The working hours are long and income depends on sacrifices. If some are earning more than others it simply shows how productive they are.  Shouldn’t this be praised and be welcomed rather than viewed with jealousy and hatred? Unfortunately, it is the latter that sections of the media are trying to promote.

It is a sad note on the history of public policy in Sri Lanka that its overriding objective had been to rob Peter to give Paul. When Sinhalese Governments found in 1950s that Tamils were dominating public sector employment, because of English education, the remedy undertaken was not to teach English to Sinhalese children and make them competitive but to remove English as medium of instruction and introduce Swabasha.

In the 1970s, when they found that Tamil undergraduates were dominating the science, engineering and medical faculties in the universities, instead of improving science education in Sinhalese schools the standardisation scheme was brought in which enabled students with less score in science subjects enter those faculties.  The end result was falling standard in higher education. 

A similar policy is now being advocated in relation to economic development also. If any community is found doing better than Sinhala-Buddhists that community should be punished and privileges be given to the lagging one. There is no denying the fact that Muslim farmers in the Eastern Province are among the most productive agriculturists in the country.

Instead of encouraging them by providing them with more land, better irrigation facilities, fertiliser and modern agricultural implements, Gotha’s Archaeology Task Force is bent on grabbing even the existing lands in the name of protecting ancient ruins.

The latest destruction of cattle sheds belonging to Muslim cattle breeders at Tampala in Polonnaruwa, on the pretext of clearing land claimed to belong to the Somadevi Rajamaha Vihare, is another instance of robbing Peter to give Paul.
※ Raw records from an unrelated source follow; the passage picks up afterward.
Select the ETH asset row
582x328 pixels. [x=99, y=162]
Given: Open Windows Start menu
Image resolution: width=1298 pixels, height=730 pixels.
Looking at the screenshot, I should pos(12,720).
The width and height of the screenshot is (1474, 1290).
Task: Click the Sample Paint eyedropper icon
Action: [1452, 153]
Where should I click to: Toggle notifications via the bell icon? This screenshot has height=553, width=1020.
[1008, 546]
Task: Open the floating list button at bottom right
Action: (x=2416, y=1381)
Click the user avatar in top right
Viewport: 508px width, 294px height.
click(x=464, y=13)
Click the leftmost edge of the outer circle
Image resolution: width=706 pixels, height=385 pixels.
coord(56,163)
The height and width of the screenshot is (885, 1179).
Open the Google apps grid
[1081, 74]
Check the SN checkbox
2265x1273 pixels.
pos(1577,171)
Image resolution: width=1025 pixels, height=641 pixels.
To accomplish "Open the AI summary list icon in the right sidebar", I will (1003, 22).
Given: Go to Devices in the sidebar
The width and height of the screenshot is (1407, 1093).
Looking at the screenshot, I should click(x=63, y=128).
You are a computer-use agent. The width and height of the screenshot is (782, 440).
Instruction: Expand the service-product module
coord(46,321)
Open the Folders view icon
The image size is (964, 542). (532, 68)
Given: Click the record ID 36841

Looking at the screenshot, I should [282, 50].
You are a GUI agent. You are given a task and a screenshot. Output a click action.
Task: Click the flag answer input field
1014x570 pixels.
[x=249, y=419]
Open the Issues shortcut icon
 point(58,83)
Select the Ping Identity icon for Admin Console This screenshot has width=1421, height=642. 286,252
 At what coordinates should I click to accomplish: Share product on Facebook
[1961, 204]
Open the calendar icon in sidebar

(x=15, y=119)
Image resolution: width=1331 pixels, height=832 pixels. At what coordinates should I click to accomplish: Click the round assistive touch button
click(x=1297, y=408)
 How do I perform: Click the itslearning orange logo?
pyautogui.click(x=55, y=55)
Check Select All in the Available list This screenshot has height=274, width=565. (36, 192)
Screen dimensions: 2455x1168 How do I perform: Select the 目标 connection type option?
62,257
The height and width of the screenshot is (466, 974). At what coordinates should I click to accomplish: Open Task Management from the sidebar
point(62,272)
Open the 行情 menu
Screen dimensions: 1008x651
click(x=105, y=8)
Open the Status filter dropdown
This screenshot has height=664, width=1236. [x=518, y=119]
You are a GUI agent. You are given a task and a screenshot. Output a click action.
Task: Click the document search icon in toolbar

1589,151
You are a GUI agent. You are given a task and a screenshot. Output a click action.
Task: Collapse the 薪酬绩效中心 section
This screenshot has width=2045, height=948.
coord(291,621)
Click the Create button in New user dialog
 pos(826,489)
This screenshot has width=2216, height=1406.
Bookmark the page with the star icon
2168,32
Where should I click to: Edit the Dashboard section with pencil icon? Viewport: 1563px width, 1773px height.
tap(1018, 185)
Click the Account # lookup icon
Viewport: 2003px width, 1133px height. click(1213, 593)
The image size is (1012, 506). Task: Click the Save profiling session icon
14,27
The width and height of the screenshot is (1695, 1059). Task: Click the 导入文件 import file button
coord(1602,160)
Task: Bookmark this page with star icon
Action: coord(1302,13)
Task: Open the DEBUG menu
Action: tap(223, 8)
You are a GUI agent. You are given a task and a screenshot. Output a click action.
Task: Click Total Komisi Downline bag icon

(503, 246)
The Government is powerless to stop this economic damage, because Buddhist monks are backing the clearance.

As Gehan Gunatilleke wrote, there is a “symbiotic relationship between the Buddhist clergy and politicians” and that relationship is stronger under the Rajapaksa regime. With this sort of discriminatory policy however, how does GR expect to realise his ‘Vistas of Splendour and Prosperity’?

The clergy, sections of the media and a capitalist mafia are in collaboration with the ruling regime to recreate July 1983 with a different target. Because, that is the only way to divert increasing criticism against successive failures of this regime.

While all this is happening, it is a pathetic sight to see the elected Muslim members in the Parliament, including the Muslim minister in the Cabinet, sitting like dummies without saying anything about the economic havoc spreading in Muslim areas. Their silence is more dangerous than the voice of Muslim haters.


(The writer is attached to the School of Business & Governance, Murdoch University, Western Australia.)